Ranking of branded products using aspect-oriented sentiment analysis and ensembled multiple criteria decision-making

In this paper, we proposed a novel aspect-oriented sentiment analysis and combined it with an ensemble of well-known multiple criteria decision-making (MCDM) methods such as TOPSIS, VIKOR, PROMETHEE II, ELECTRE III and FMADM for comparing a given set of products and services. To demonstrate the effectiveness of the proposed approach, we performed comparative study of a set of mobile phones and digital cameras using customer feedback available on twitter and e-commerce customer reviews. Eventually, the final ranks of the products were obtained by ensembling five MCDM methods through simple majority voting.

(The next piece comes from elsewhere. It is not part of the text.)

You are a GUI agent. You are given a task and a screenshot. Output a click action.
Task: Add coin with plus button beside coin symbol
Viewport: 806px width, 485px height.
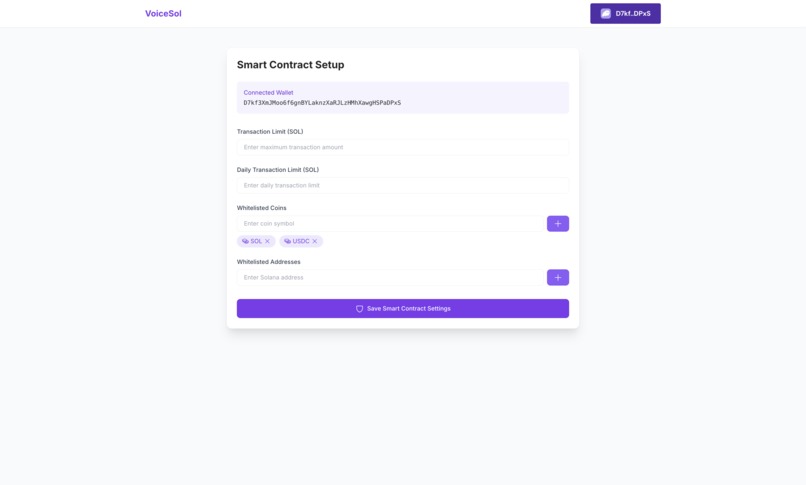558,223
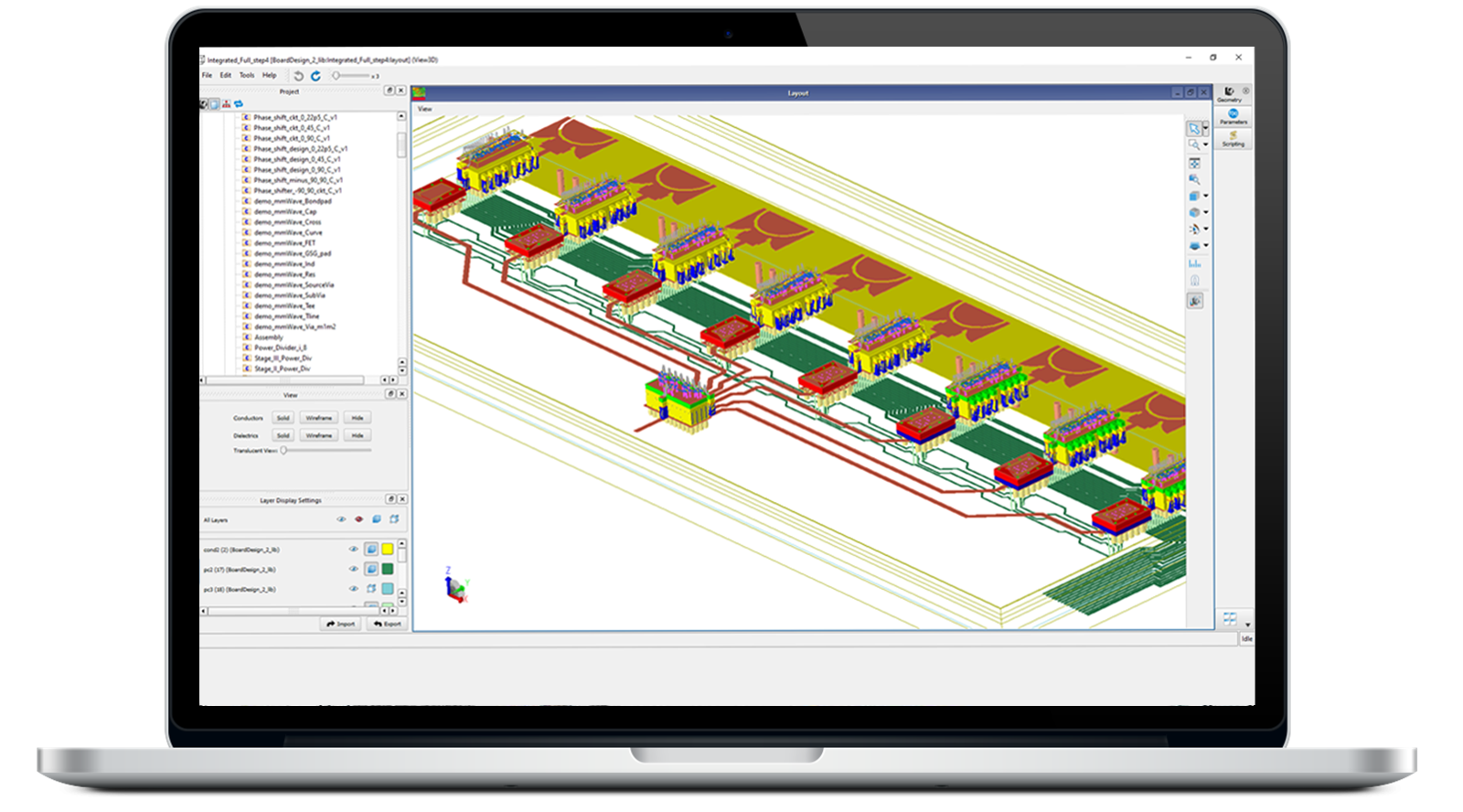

During the whole process, we contributed to the state-of-the-art into four folds: first, we developed a novel aspect-oriented opinion determination approach. Second, proposal of a hybrid aspect-level sentiment score computation approach. Third, we developed two domain ontologies in order to represent prominent aspects and their synonyms for mobile phone and digital camera. Finally, we combined aspect-oriented sentiment analysis with ensembled MCDM to perform aspect-level comparative study of a set of alternatives. Further, VIKOR sensitivity analysis is also performed. Eventually, a detailed visual analytics is presented on a geometrical analysis for interactive aid (GAIA) plane.